Debt is commonly known as a double edged sword meaning it cuts both ways. Debt can help when things are going well and provide much needed capital to businesses to allow them to grow. This can juice returns during the good times. However, it can also be a drag on companies whenever operations begin to falter or growth slows.
When investing in companies it's important to look at the capital structure to see how things stand and the direction they're heading. Debt is okay when it's used prudently; however, you have to be vigilant and make sure that it's appropriate given the business model.
Today I wanted to take a look at the effect that debt can have on the results of a hypothetical company.
Company A: Conservatively financed with a little bit of debt
The first company we'll look at it is conservatively financed with a little bit of debt. Interest expense is $400 or 20% of the baseline gross profit of $2,000.
Assuming the same gross margins no matter the revenue 20% sales growth turns into 25% profit growth. The difference is due to a health dose of debt. That little bit of leverage juices profits in the good times adding an extra 5% to profit growth.
However, debt is a double edged sword. That debt that helped in the good year leads to profits declining even more than revenue in the bad year. If sales decrease 20% profits decline by 25% once again because of the debt.
The previous company was conservatively financed, but what are the effects on a more aggressively financed company that carries more debt?

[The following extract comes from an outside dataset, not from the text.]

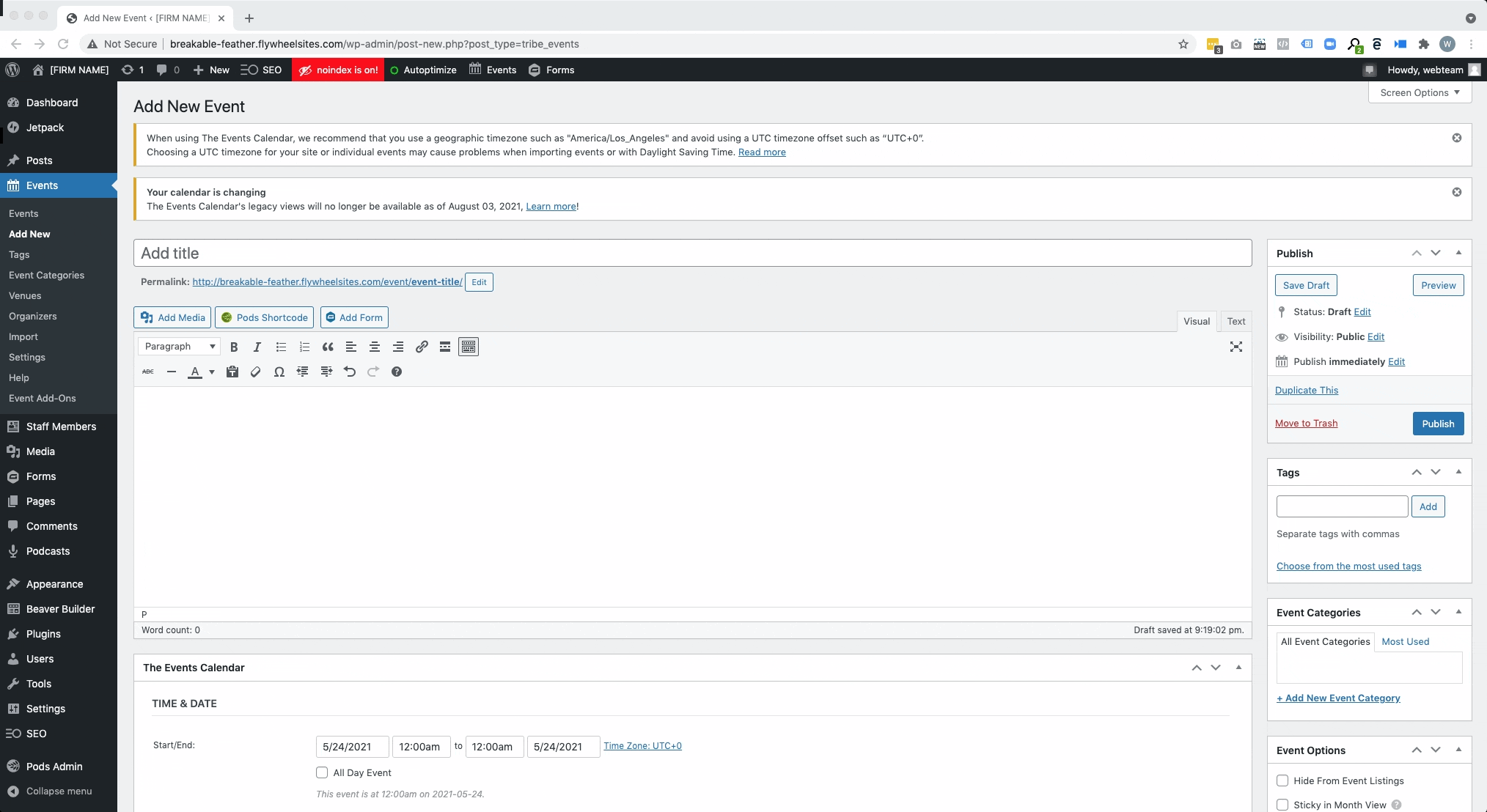1487x812 pixels.
Task: Enable Sticky in Month View
Action: [1282, 805]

Company B: Aggressively financed with a lot of debt
Company B will carry the same gross margins of 20%; however, more debt means more fixed costs in the form of interest expenses. For Company B interest expense is $1,200 which eats up 60% of gross profit.

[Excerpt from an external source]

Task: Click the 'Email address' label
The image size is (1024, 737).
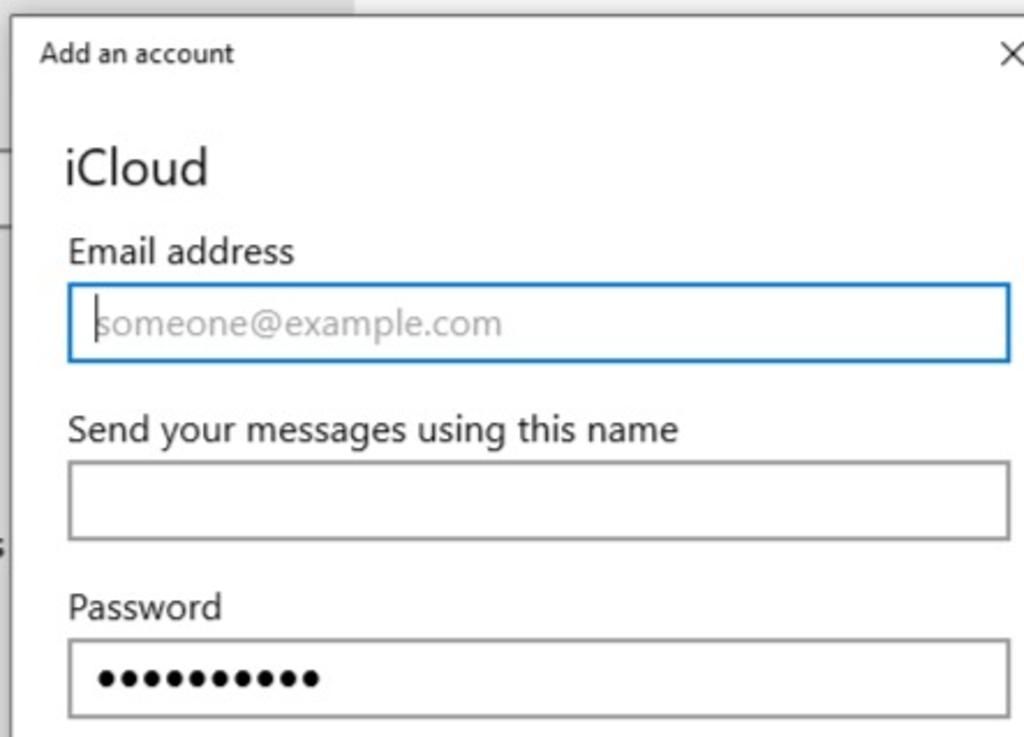Action: pyautogui.click(x=181, y=251)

For more aggressively capitalized companies the double edged sword nature of debt is much more apparent.
In the good times debt can be a boon to profits. Revenue growth of 20% turns into a whopping 50% increase in profits which is truly phenomenal.

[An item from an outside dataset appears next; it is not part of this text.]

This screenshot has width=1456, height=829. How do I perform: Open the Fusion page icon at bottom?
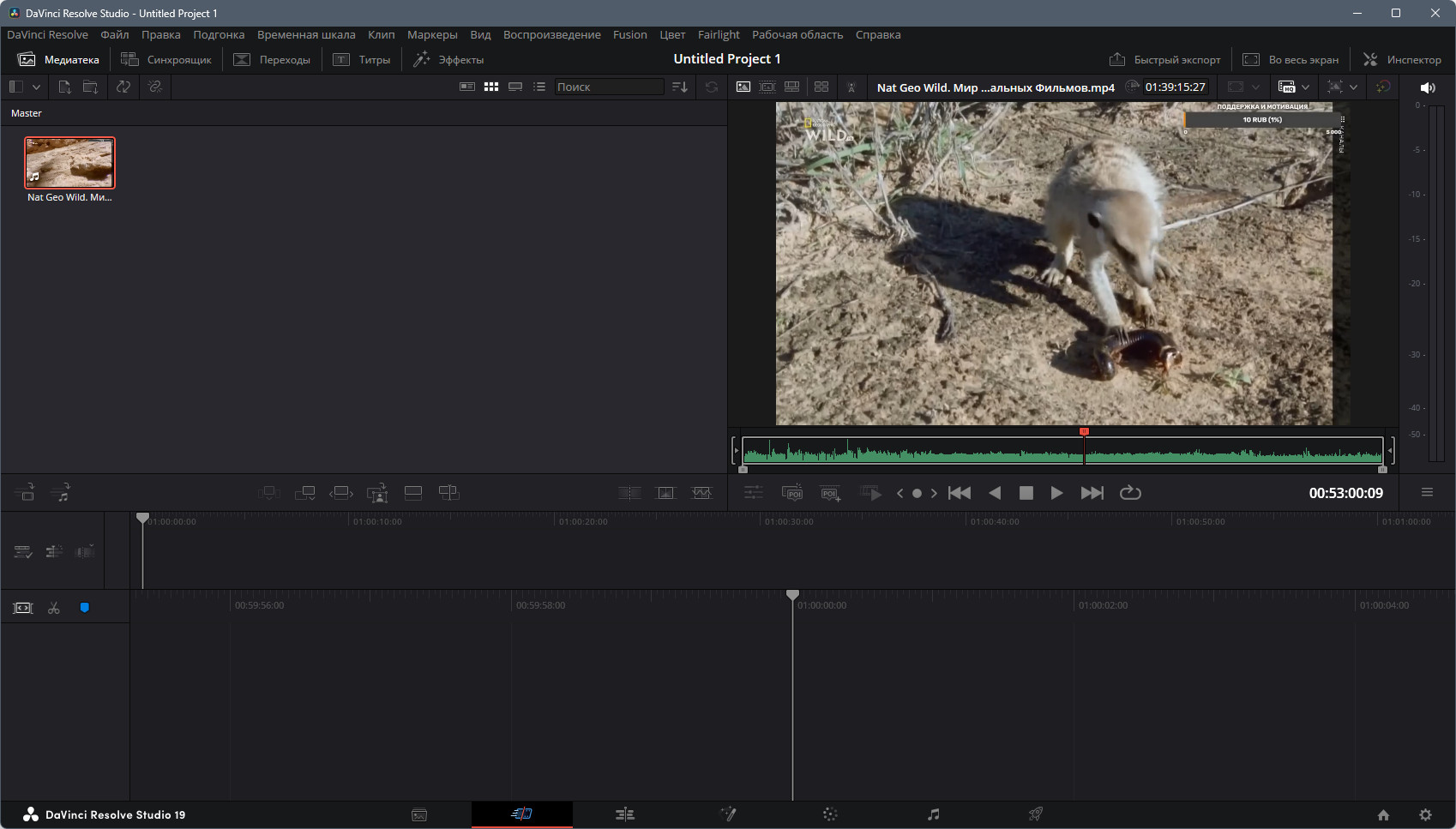pyautogui.click(x=728, y=814)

However, in the bad times 20% revenue declines turns into 50% declines in profit. Ouch!
This is a rather simplified look at the effects debt can have on profits and a bit extreme example as well since many of the companies that dividend growth investors invest in don't typically have such wild swings in revenue on a yearly basis. However, it's an important exercise to reinforce the importance of examining the capital structure of companies to learn just how debt is effecting their results.
Some business models are more conducive to higher debt loads. Consumer staples. Utilities. Big tobacco. Real estate. Telecommunications. All five of those industries have relatively stable operations from year to year. The more consistent a company is the high the debt load can be and still be safe.
The opposite is true as well. Companies that are subject to potentially wild swings in profitability or revenues are more susceptible to the risks of higher leverage. Industries such as the Industrials, Technology, Materials, Energy or Consumer Discretionary.
When performing your due diligence on a company it's vital to check the financial health of a company and make sure that you're comfortable with managements' use of debt. After all you can't go bankrupt if you don't owe anyone anything.